#### [THE TASK]
Exactly as written, set down every entry once more.

#### [PROVIDED INFORMATION]
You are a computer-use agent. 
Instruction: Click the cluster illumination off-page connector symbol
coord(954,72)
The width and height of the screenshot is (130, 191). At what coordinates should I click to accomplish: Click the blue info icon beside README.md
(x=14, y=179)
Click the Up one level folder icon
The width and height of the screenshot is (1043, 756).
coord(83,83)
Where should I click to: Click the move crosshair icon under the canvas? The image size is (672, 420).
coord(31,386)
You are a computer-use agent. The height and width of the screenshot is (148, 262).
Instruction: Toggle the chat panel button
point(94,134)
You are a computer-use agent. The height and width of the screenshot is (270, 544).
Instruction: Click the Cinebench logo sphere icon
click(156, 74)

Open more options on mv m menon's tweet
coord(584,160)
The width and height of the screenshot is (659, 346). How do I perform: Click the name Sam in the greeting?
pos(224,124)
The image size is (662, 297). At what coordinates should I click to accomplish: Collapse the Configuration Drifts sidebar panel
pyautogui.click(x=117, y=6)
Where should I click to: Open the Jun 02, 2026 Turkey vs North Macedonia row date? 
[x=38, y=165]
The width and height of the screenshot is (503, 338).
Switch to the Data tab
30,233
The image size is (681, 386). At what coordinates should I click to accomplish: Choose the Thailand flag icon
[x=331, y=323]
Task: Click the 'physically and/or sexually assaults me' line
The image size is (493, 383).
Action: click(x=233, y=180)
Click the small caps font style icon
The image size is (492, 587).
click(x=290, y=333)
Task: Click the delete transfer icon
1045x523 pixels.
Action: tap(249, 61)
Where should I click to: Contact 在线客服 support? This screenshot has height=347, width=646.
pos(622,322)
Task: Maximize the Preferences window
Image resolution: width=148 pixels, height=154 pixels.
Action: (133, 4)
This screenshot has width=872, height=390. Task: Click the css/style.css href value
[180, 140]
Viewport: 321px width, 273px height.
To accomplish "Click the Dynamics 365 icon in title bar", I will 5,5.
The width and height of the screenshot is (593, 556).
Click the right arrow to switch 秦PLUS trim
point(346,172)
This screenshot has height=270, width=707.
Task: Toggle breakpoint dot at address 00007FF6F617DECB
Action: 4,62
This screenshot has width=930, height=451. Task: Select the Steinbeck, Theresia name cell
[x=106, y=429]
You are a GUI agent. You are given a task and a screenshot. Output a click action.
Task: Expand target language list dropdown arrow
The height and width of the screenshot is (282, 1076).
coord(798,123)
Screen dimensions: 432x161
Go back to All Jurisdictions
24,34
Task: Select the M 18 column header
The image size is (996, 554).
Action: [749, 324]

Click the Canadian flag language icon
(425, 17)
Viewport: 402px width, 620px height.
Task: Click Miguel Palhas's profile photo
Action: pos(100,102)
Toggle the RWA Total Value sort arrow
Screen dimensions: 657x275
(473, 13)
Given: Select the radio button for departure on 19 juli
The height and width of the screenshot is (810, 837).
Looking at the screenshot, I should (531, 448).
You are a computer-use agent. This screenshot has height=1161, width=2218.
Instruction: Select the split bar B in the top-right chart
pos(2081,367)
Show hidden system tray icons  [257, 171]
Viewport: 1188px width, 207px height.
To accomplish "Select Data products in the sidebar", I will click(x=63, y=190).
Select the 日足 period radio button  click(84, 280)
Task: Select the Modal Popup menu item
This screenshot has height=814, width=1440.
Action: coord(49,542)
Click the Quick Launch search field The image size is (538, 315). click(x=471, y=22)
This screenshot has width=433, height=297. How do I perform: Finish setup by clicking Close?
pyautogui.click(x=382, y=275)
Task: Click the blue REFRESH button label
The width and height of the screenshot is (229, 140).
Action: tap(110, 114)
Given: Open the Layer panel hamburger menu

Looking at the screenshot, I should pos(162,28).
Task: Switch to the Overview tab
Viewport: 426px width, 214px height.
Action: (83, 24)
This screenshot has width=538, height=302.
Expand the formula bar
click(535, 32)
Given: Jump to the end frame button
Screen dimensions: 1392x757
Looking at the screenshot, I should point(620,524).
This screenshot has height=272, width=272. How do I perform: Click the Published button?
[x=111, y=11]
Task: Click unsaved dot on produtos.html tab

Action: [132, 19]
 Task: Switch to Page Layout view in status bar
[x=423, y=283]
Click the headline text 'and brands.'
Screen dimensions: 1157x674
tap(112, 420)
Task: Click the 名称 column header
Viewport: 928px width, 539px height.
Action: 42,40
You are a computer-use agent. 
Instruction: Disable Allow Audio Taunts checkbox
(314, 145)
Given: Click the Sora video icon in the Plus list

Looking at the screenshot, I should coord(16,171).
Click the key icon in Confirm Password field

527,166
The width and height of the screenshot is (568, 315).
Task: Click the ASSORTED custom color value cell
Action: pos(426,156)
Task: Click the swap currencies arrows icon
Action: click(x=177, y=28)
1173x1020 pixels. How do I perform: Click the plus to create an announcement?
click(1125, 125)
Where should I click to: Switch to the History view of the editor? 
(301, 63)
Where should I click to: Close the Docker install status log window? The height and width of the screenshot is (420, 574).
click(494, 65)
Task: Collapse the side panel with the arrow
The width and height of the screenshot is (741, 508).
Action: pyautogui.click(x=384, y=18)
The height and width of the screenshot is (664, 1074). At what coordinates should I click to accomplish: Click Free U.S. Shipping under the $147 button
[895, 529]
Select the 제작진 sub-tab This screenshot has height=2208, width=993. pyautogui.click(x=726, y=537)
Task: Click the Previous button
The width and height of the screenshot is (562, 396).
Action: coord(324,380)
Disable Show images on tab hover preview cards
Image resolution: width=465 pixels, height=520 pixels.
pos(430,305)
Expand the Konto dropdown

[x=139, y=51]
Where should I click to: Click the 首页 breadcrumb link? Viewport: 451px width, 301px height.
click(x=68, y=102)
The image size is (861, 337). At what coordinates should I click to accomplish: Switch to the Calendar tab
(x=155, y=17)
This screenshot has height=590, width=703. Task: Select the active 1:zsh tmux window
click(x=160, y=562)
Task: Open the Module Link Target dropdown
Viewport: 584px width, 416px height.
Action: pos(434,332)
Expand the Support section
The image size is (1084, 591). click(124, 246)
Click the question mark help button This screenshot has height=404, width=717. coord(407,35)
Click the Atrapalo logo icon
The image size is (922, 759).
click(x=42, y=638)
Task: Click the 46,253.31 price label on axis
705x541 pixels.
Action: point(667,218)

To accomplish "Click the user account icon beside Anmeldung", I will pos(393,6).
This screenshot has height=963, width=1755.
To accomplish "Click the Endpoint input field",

#### [RESULT FOR THIS TASK]
You are a computer-use agent. 
Instruction: Click the cluster illumination off-page connector symbol
coord(954,72)
The width and height of the screenshot is (130, 191). At what coordinates should I click to accomplish: Click the blue info icon beside README.md
(x=14, y=179)
Click the Up one level folder icon
The width and height of the screenshot is (1043, 756).
coord(83,83)
Where should I click to: Click the move crosshair icon under the canvas? The image size is (672, 420).
coord(31,386)
You are a computer-use agent. The height and width of the screenshot is (148, 262).
Instruction: Toggle the chat panel button
point(94,134)
You are a computer-use agent. The height and width of the screenshot is (270, 544).
Instruction: Click the Cinebench logo sphere icon
click(156, 74)

Open more options on mv m menon's tweet
coord(584,160)
The width and height of the screenshot is (659, 346). How do I perform: Click the name Sam in the greeting?
pos(224,124)
The image size is (662, 297). At what coordinates should I click to accomplish: Collapse the Configuration Drifts sidebar panel
pyautogui.click(x=117, y=6)
Where should I click to: Open the Jun 02, 2026 Turkey vs North Macedonia row date? 
[x=38, y=165]
The width and height of the screenshot is (503, 338).
Switch to the Data tab
30,233
The image size is (681, 386). At what coordinates should I click to accomplish: Choose the Thailand flag icon
[x=331, y=323]
Task: Click the 'physically and/or sexually assaults me' line
The image size is (493, 383).
Action: click(x=233, y=180)
Click the small caps font style icon
The image size is (492, 587).
click(x=290, y=333)
Task: Click the delete transfer icon
1045x523 pixels.
Action: tap(249, 61)
Where should I click to: Contact 在线客服 support? This screenshot has height=347, width=646.
pos(622,322)
Task: Maximize the Preferences window
Image resolution: width=148 pixels, height=154 pixels.
Action: (133, 4)
This screenshot has width=872, height=390. Task: Click the css/style.css href value
[180, 140]
Viewport: 321px width, 273px height.
To accomplish "Click the Dynamics 365 icon in title bar", I will 5,5.
The width and height of the screenshot is (593, 556).
Click the right arrow to switch 秦PLUS trim
point(346,172)
This screenshot has height=270, width=707.
Task: Toggle breakpoint dot at address 00007FF6F617DECB
Action: 4,62
This screenshot has width=930, height=451. Task: Select the Steinbeck, Theresia name cell
[x=106, y=429]
You are a GUI agent. You are given a task and a screenshot. Output a click action.
Task: Expand target language list dropdown arrow
The height and width of the screenshot is (282, 1076).
coord(798,123)
Screen dimensions: 432x161
Go back to All Jurisdictions
24,34
Task: Select the M 18 column header
The image size is (996, 554).
Action: [749, 324]

Click the Canadian flag language icon
(425, 17)
Viewport: 402px width, 620px height.
Task: Click Miguel Palhas's profile photo
Action: pos(100,102)
Toggle the RWA Total Value sort arrow
Screen dimensions: 657x275
(473, 13)
Given: Select the radio button for departure on 19 juli
The height and width of the screenshot is (810, 837).
Looking at the screenshot, I should (531, 448).
You are a computer-use agent. This screenshot has height=1161, width=2218.
Instruction: Select the split bar B in the top-right chart
pos(2081,367)
Show hidden system tray icons  [257, 171]
Viewport: 1188px width, 207px height.
To accomplish "Select Data products in the sidebar", I will click(x=63, y=190).
Select the 日足 period radio button  click(84, 280)
Task: Select the Modal Popup menu item
This screenshot has height=814, width=1440.
Action: coord(49,542)
Click the Quick Launch search field The image size is (538, 315). click(x=471, y=22)
This screenshot has width=433, height=297. How do I perform: Finish setup by clicking Close?
pyautogui.click(x=382, y=275)
Task: Click the blue REFRESH button label
The width and height of the screenshot is (229, 140).
Action: tap(110, 114)
Given: Open the Layer panel hamburger menu

Looking at the screenshot, I should pos(162,28).
Task: Switch to the Overview tab
Viewport: 426px width, 214px height.
Action: (83, 24)
This screenshot has width=538, height=302.
Expand the formula bar
click(535, 32)
Given: Jump to the end frame button
Screen dimensions: 1392x757
Looking at the screenshot, I should point(620,524).
This screenshot has height=272, width=272. How do I perform: Click the Published button?
[x=111, y=11]
Task: Click unsaved dot on produtos.html tab

Action: [132, 19]
 Task: Switch to Page Layout view in status bar
[x=423, y=283]
Click the headline text 'and brands.'
Screen dimensions: 1157x674
tap(112, 420)
Task: Click the 名称 column header
Viewport: 928px width, 539px height.
Action: 42,40
You are a computer-use agent. 
Instruction: Disable Allow Audio Taunts checkbox
(314, 145)
Given: Click the Sora video icon in the Plus list

Looking at the screenshot, I should coord(16,171).
Click the key icon in Confirm Password field

527,166
The width and height of the screenshot is (568, 315).
Task: Click the ASSORTED custom color value cell
Action: pos(426,156)
Task: Click the swap currencies arrows icon
Action: click(x=177, y=28)
1173x1020 pixels. How do I perform: Click the plus to create an announcement?
click(1125, 125)
Where should I click to: Switch to the History view of the editor? 
(301, 63)
Where should I click to: Close the Docker install status log window? The height and width of the screenshot is (420, 574).
click(494, 65)
Task: Collapse the side panel with the arrow
The width and height of the screenshot is (741, 508).
Action: pyautogui.click(x=384, y=18)
The height and width of the screenshot is (664, 1074). At what coordinates should I click to accomplish: Click Free U.S. Shipping under the $147 button
[895, 529]
Select the 제작진 sub-tab This screenshot has height=2208, width=993. pyautogui.click(x=726, y=537)
Task: Click the Previous button
The width and height of the screenshot is (562, 396).
Action: coord(324,380)
Disable Show images on tab hover preview cards
Image resolution: width=465 pixels, height=520 pixels.
pos(430,305)
Expand the Konto dropdown

[x=139, y=51]
Where should I click to: Click the 首页 breadcrumb link? Viewport: 451px width, 301px height.
click(x=68, y=102)
The image size is (861, 337). At what coordinates should I click to accomplish: Switch to the Calendar tab
(x=155, y=17)
This screenshot has height=590, width=703. Task: Select the active 1:zsh tmux window
click(x=160, y=562)
Task: Open the Module Link Target dropdown
Viewport: 584px width, 416px height.
Action: pos(434,332)
Expand the Support section
The image size is (1084, 591). click(124, 246)
Click the question mark help button This screenshot has height=404, width=717. coord(407,35)
Click the Atrapalo logo icon
The image size is (922, 759).
click(x=42, y=638)
Task: Click the 46,253.31 price label on axis
705x541 pixels.
Action: point(667,218)

To accomplish "Click the user account icon beside Anmeldung", I will pos(393,6).
This screenshot has height=963, width=1755.
To accomplish "Click the Endpoint input field",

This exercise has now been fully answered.